- _原文抜粋_

2013年2月23日土曜日

ピータの死

「しかし、学校や学習塾の勉強でいい成績をあげるだけでは、教養は身につきません。/ 他人の気持ちになって考えることができるという共感力や思いやり、自分と違う考えをする人を認めることができる寛容心、自分よりも才能のある人にやきもちを焼かない人間力を持っている人は、尊敬され、信頼されます。そういう大人になるためには、子どものころから教養を身につけるように努力することがたいせつになります。」(『子どもの教養の育て方』佐藤優・井戸まさえ著 東洋経済)

小鳥のピータがなくなった。急に雪の降るような寒い夜がきたので、暖房の切れる部屋で風邪をひいてしまったのかもしれない。体を膨らませて真ん丸くうずくまっている。以前にも似たような症状になったことがあったが、仕事を休んでいた私の体に張り付いているうちに元気を回復した。しかし今回はもっと弱っているのがわかった。子どもの一希も当初いっしょに風邪をひいて学校を休んでいたのだが、よくなって今日は通学するというその朝、ピータは止まり木に立っていることもままならないようで、すぐに籠からだし、毛皮とタオルのベットを作ってやって、そこに寝かせた。出かけ際、まだ蒲団にこもっている息子に、「きょうピータくんが死んでしまうかもしれないよ。早く起きて、みてやって」と声をかけていく。その日の午後3時ごろ、女房からなくなったとメールで知らされる。ちょっとした錯乱が、私の脳髄におこった。植木職人の私が木から落ち骨折してからの2年近くほどの飼育だったとはいえ、もう家族の一員のような存在だった。はっきりとした欠落感が、私をおそってきた。子どものころ飼っていた犬がなくなっても、こんな感情にはならなかった。いや私に、そんな人間がやってこようとはおもえなかった。私は、成長したのだろうか? どうじに、9歳の一希はどうだろうか? と考えた。また新しいインコを買って、といいはじめるのだろうか?

- _提供資料_
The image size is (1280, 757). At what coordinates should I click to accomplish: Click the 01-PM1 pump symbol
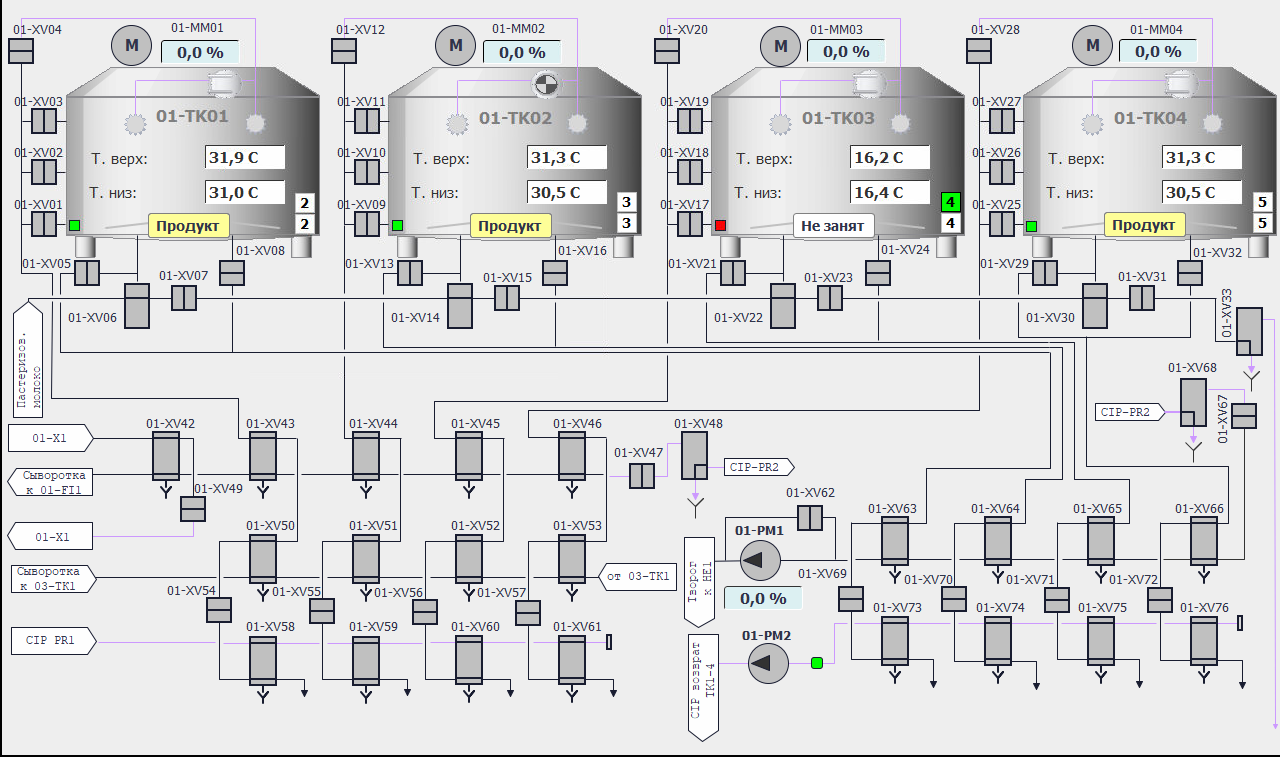(760, 561)
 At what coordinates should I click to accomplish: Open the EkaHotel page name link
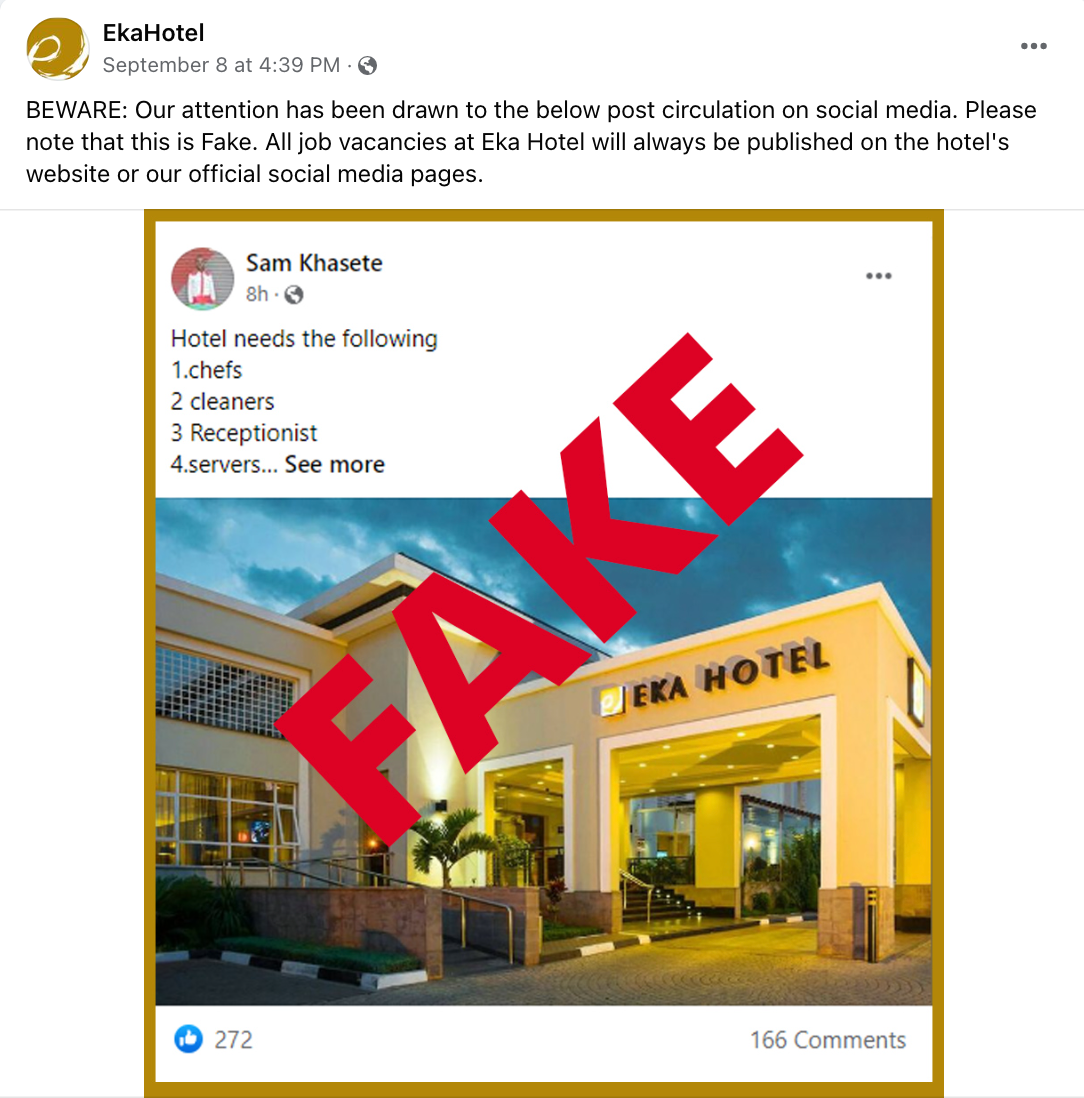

- _問題_
原文抜粋によると、書き手はピータがなくなったことを、いつ、どのような手段で知らされたか。

- _記述解答_
その日の午後3時ごろ、女房からのメールで知らされた。